1- Then add Special Prosecutors galore (Fast and Furious, Benghazi and IRS)
2- Then add a bill removing the Attorney General out of purview of the President, and subordinate to a Board of Governors from the states.
3- Then, put all Inspector Generals within the federal government directly subordinate to a special House committee. Every single one of them.
4- Then, return the militia back to the states and solve the issue of funding by way of import tariffs, and by savings from defunding welfare and foreign aid.
Clip that mofo permanently!!!!!!!
make a law and override his veto
If the Congress finds that the Executive is not faithfully executing the law, the Constitutional remedy is impeachment, which is a political impossibility at the moment.
They could try to defund but they would need to emphasize that every official processing illegal alien amnesty paperwork is subject to future indictment for malappropriation of funds, abuse of authority, etc.
#2 and #3 are clearly unconstitutional and would struck down by the courts even if passed.
#4 would be vetoed.
We need impeachment, or an Article V convention so the current Fed gov can be abolished and re-constituted by the states, or we need someone or some group to remove Obama by force.
The first is politically impossible, the second unlikely and the third frightful to contemplate.
We're screwed, and Obama knows it.
Key wording in the Constitutions Clause 1 of Section 2 of Article II reads as follows.
and he shall have Power to grant Reprieves and Pardons for Offences against the United States [emphasis added], "
As an axample of a presidential pardon, President George Washingon had ultimately pardoned the farmers involved in the Whiskey Rebellion for breaking a federal law. So the concern is, since the states have never delegated to the feds, expressly via the Constitution, the specific power to regulate immigration, it would seem that the POTUS has no constitutional authority to grant federal amnesty to people who violate 10th Amendment-protected state immigration laws. I would think that only state governments, particularly governors, would have the state authority to pardon people who violate state laws.
What am I overlooking?
Can executive amnesty for illegals be killed by Congress?

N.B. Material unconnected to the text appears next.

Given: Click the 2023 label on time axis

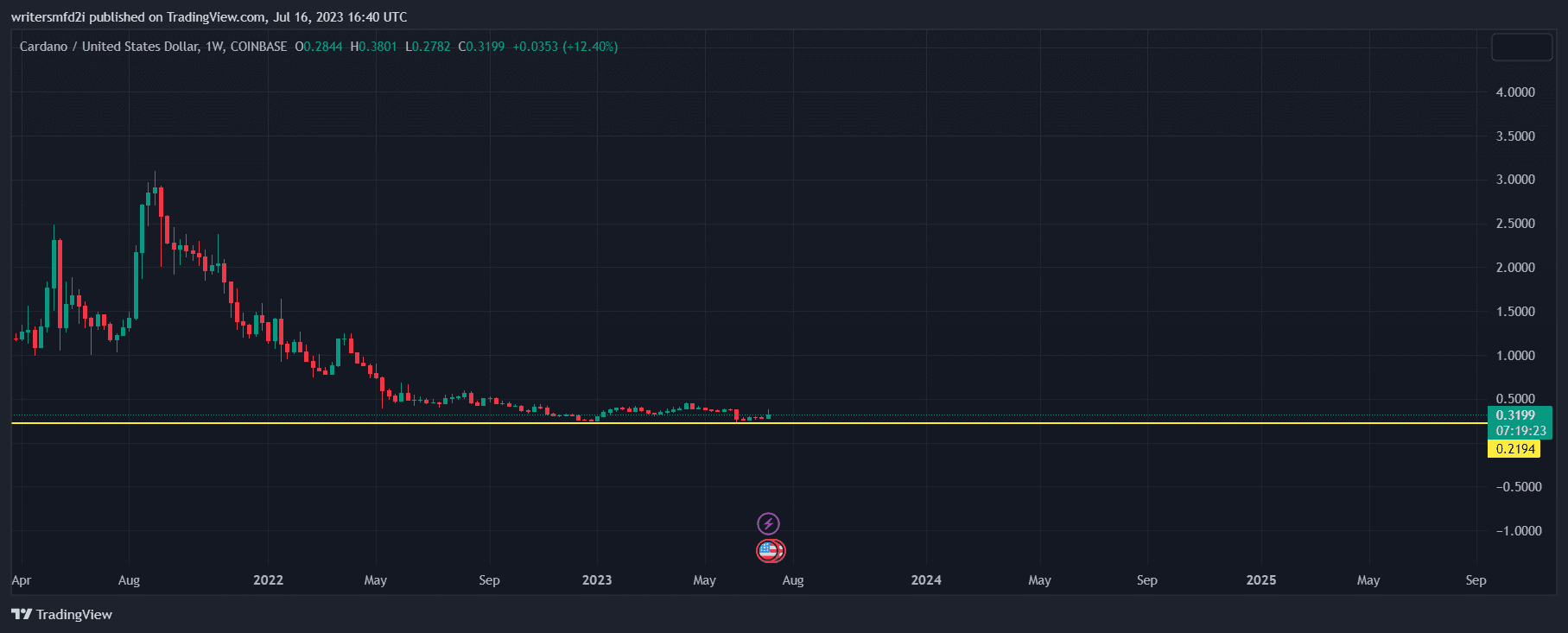Looking at the screenshot, I should 597,580.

Of course they can. Nothing happens in America without money. Congress controls the checkbook.
This is a slow motion coup d'etat: Obama is unperturbed by Dem losses not just because he's an arrogant, narcissistic ass but because he understands that he doesn't need the Congress to govern.
The Fed gov will continue to collect 3 trillion with a 'T' tax dollars, and he will spend them any way he wants.
The Pubs can't shutdown the gov, because of all the mouths suckling at the Federal teat, from grandma on Social Security, to defense contractors, to student loans to welfare queens, just about every family in America gets something from Uncle Sam.
The power of the purse is a quaint notion in such circumstances, not only because Obama is a shameless criminal but because the political pressure to keep the funding going is impossible to resist, and as long as Obama has any cash at all, he will spend it the way he likes.